**Excerpted passage:**
A while back I posted this link: http://www.sfgate.com/cgi-bin/article.cgi?f=/c/a/2010/03/17/BAGI1CGM1H.DTL

The board I found it on went on to have a fairly heated discussion about sustainable farming practices and whether Lierre Keith's claims that strictly vegetarian farming is harder on the environment than diverse farming. Coming from a standpoint of sustainability, it does seem that some non-predator animals need to be involved in the local farming loop in order to produce manures to enrich the soil.

Thoughts?

I haven't yet read the Omnivore's Dilemma but I think it also touches a bit on biodiverse sustainable farming practices.
"I'm guessing it was January 2007, a meeting in Bethesda, we got a bag of bees and just started smashing them on the desk," Charles Wick said. "It was very complicated."


rygD

I have heard that it is best to not farm a particular plot year after year, and I suppose what you said makes sense, as the soil would eventually be devoid of nutrients.  On the other hand, how is this any different than letting that land go and have whatever plant life sprouts up in it (even grasses) using all that up.  I like eating meat and other animal products, and the manure will return nutrients to the ground, but wouldn't the dead plants do the same?

Fighting my urge to suggest things such as killing off a large percentage of the human population to reduce how much food is required, or using the blood of men to make the soil more fertile, I think that using the old compost heap is a step in the right direction for supplementing the soil.  This seems to me that it would help out, but it may be true that it wouldn't be enough.  I also think it would be a good idea to help reduce landfills.  Free range farming has a lot of positives, but the way that many cultures are at present (vast urban areas with huge populations) may not make this feasible in many places, so the factory farm seems the best option (to my uneducated mind).

(Records in a dataset)
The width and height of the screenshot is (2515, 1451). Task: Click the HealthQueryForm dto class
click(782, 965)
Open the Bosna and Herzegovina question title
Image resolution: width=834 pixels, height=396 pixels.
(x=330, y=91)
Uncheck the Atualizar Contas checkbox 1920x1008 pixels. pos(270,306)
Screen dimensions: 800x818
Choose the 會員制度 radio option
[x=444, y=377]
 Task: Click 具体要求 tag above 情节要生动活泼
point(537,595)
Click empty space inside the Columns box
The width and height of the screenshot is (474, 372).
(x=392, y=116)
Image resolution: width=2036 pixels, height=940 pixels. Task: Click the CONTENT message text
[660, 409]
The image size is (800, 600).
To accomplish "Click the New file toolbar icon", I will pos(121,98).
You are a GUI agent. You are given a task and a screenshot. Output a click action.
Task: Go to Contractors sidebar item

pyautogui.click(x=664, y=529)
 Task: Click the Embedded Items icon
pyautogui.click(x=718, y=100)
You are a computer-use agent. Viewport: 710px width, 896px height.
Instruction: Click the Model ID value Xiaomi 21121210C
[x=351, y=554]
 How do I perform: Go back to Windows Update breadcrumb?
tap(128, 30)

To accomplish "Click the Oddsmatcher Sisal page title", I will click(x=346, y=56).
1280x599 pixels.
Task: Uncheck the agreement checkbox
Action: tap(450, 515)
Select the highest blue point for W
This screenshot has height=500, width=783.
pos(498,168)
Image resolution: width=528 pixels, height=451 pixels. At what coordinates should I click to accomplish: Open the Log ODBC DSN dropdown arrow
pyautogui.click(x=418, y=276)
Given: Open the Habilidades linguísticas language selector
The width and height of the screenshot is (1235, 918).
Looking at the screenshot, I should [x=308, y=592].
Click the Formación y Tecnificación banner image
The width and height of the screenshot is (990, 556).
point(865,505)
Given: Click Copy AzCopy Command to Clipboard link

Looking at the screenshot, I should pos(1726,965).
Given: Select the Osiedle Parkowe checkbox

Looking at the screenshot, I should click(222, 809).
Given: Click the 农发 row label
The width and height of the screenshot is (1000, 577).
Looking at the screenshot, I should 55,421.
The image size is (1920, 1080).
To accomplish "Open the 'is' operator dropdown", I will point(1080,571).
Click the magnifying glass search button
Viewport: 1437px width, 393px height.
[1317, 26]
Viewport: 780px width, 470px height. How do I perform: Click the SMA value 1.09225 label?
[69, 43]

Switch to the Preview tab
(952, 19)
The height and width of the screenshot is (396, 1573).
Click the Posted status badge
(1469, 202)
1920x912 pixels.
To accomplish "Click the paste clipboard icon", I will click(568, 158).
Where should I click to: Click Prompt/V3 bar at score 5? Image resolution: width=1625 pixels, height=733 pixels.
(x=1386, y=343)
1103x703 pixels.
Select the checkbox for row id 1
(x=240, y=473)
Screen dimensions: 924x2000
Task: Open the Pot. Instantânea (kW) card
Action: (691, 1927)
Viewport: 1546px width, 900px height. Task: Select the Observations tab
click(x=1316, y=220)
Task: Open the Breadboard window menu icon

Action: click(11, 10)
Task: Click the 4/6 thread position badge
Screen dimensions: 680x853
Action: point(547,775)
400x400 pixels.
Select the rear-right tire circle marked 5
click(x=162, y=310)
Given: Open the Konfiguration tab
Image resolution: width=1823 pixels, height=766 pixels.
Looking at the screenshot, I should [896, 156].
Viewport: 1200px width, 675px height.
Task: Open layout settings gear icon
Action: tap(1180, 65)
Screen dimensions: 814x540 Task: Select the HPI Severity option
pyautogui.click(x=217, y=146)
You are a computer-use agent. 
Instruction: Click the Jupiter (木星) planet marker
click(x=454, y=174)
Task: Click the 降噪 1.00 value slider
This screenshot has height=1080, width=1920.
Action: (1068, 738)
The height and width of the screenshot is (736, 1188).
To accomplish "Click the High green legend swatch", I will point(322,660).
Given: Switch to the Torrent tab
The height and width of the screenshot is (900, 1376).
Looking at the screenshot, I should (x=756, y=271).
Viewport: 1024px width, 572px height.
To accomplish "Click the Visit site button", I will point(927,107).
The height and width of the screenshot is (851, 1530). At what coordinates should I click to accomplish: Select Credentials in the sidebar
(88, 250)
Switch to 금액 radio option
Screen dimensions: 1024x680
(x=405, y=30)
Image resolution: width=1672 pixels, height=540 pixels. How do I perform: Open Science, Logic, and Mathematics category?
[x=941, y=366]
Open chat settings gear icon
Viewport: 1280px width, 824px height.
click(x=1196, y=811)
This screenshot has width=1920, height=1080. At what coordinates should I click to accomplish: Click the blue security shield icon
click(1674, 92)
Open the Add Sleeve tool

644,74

**Your task:** Write the next part of the forum discussion on sustainable farming, picking up after its final sentence.

**Exercise response:**
For a small community I think it can go either way, but again, I am not familiar with farming.  I think that a vegan community should be fine if they use whatever they can to give back to the soil.  Is it possible to "clean" sewage for use to fertilise crops?  I do think that an omnivorous community would have the advantage, as they could use manure along with other parts that are not consumed or otherwise used.  Another option is to live off of what grows wild in the area, depending on the size of the group and their location.

Perusing the article you linked I think I personally agree with some of what the woman proposes, but I also approve of peppery pies as weapons!  What a brilliant idea.

I have a difficult time understanding vegans.  Your body is designed to function with either meat or plant matter as food, and were we herbivores or not using all the parts of animals that were killed for food we would not have become as highly developed culturally, I suspect.  Vegans seem to me to be the type of people who are squeamish about the death of other animals since they have grown up in a sterile and compartmentalised community where they have limited exposure to the rest of the "scary, dirty" world.  I find it interesting that they don't want to hurt other animals, but they have no problem attacking humans with things designed to cause pain, and for an extended period of time.  Silly anarchists.

:rbtg:

Quote from: rygD on March 07, 2007, 02:53:03 PM
...nuke Iraq and give it to the Jews...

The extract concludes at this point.